Rebates Are Reality. Our Solution Is Agnostic

A drug capsule is split open with a bundle of $100 bills coming outMuch attention and scrutiny have been given to pharma rebates lately. A recent New York Times article carried the headline “Meet the Rebate, the New Villain of High Drug Prices.”

Our CEO Michael Rea has weighed in on the rebate topic in just about every prominent news organization over the past several months. So have many consumer advocates. The Trump Administration has too. Health and Human Services Secretary Alex Azar went so far as to tell a Senate committee, “We may need to move toward a system without rebates.”

Considering Azar used to be president of Eli Lilly, that’s quite a statement. Rebates are the currency in price and formulary negotiations between drug manufacturers like Lilly and the pharmacy benefit managers (PBMs) who represent self-insured employers and health plans.

Critics of rebates say they create incentives for PBMs, drug wholesalers and pharmacies to keep prices high, because all are paid a percentage of a drug’s list price. Manufacturers counter that they are pressured to keep all those players in the supply chain happy. Many insurers and PBMs argue that rebates actually work to keep total drug costs in check.

No two rebates are alike. Think about every individual employer or health plan’s formulary out there, the separate negotiations behind them, all the different tiers, prices, copays and everything else. It’s the definition of arcane.

We didn’t invent this system, but we’re all living under it. And it forces many people to choose between adhering to the life-saving medications they’re prescribed and other life necessities. Rx Savings Solutions is all about achieving the lowest possible prescription costs for our members, as well as the employers or health plans that provide their coverage. We want members to get the lowest-cost, therapeutically appropriate medication no matter how we get there.

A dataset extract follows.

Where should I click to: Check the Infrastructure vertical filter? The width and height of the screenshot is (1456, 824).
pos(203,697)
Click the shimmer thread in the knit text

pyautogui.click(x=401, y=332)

That means supporting whatever rebate strategies our clients may have in place. Our claims data indicate that only 20 to 30 products typically account for 80 percent of the rebate dollars at play in a given plan design. If rebates are available to one of our clients, our solution has the ability to factor in the discount for any specific products. We can easily customize it to omit savings suggestions at the product level in order to accommodate whatever rebates a client has in place.

This example illustrates how it works:

Plan Design Example: Dipeptidyl Peptidase Inhibitors (DPP-4)

Rx Savings Solutions will show suggestions if there is savings for the member of the plan, and help drive utilization in accordance to plan design.

Example #1: Rebated product is not the lowest net cost, so lower copay should exist:

Plan Design Products Member Copay Cost/Rx Rebate % Net Cost
Tier 3 – Non-Preferred Brand Tradjenta, Onglyza $100 $300 N/A $300
Tier 2 – Preferred Brand Januvia $40 $300 30% $210
Tier 1 – Generic alogliptin $10 $150 n/a $150

Example #2: Rebated product is the lowest net cost, so should have lowest copay; Tier 1 product removed:

PLAN DESIGN PRODUCTS MEMBER COPAY COST/RX REBATE % NET COST
TIER 3 – NON-PREFERRED BRAND TRADJENTA, ONGLYZA $100 $300 N/A $300
TIER 2 – PREFERRED BRAND JANUVIA $40 $300 55% $135

Would a system that currently produces roughly 10 percent higher drug prices every year be better off without rebates? Probably. But it’s the world we live in, and it likely won’t change anytime soon. Legislation can put a band-aid on the problem, but only a free, efficient market can solve it.

That’s what our solution is working toward, where smart consumers demand choices and competition takes hold. In the meantime, Rx Savings Solutions will continue to present our members with all options they have within their plan design, with or without rebates.